Mais l’argent généré par la publicité devait suffire à régler ces problèmes, non ?Et bien figurez-vous que non ! Le budget ne suffisait pas à tout régler, même avec les revenus générés par la publicité. Il fallait payer les droits de retransmission des matchs, les téléfilms, les films et tout. Entre payer les producteurs et les différents besoins, le budget s’amenuisait à chaque dépense. La masse salariale des travailleurs de la télévision était de l’ordre de 150 milliards par an et l’Etat ne donnait que 120 milliards par an. Sans parler des coûts des événements sportifs, comme les jeux Olympiques qui s’élevaient à 1,5 millions d’euros, la Coupe du monde à 1 ou 2 millions d’euros, aujourd’hui même à 14 millions d’euros, la CAN, tous les deux ans.

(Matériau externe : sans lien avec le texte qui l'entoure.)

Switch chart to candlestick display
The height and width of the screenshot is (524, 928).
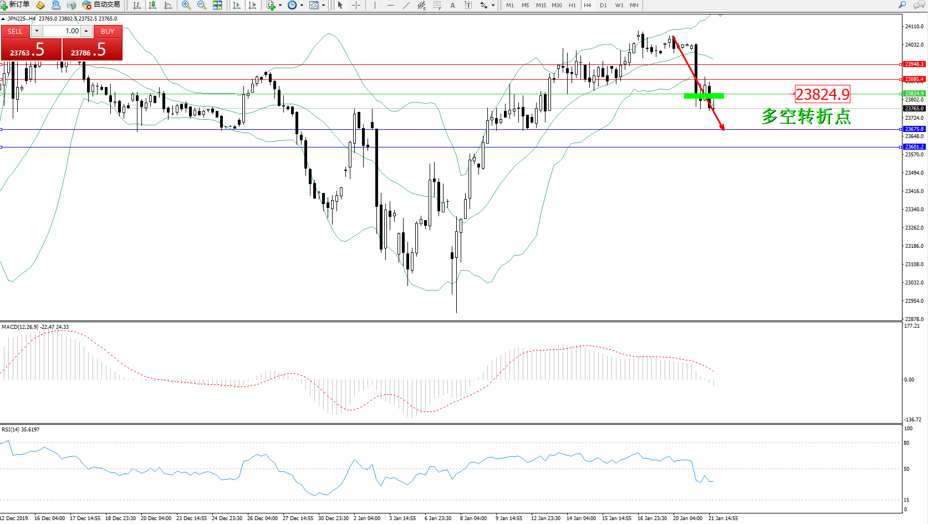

Comment reçoit-on l’échec des négociations pour les droits de retransmission pour la Coupe du monde ? Et comment affronter le public algérien ?Il n’y pas de sentiment d’échec, parce que les données ont complètement changé aujourd’hui. Le marché suit les fluctuations de l’offre et de la demande. Celui qui détient le contrat est en droit d’imposer le prix qu’il veut pour rentrer dans ses frais d’investissement, de même pour celui qui veut acheter les droits de retransmission ; il est également libre de refuser un prix jugé excessif. Nos relations nous ont permis d’acheter de grands matchs comme Algérie-Brésil ou Algérie-Argentine à 50 000 dollars.
C’était grâce à vos relations avec Art ?Oui, parce que les responsables d’Art espéraient toujours avoir Hafid Derradji comme commentateur dans leur chaîne. Ils voulaient avoir des contacts solides avec moi et ont dû céder ces matchs pour une somme dérisoire, il faut bien l’avouer. Il faut toujours garder de bons contacts avec les gens. C’est très important le jour des négociations.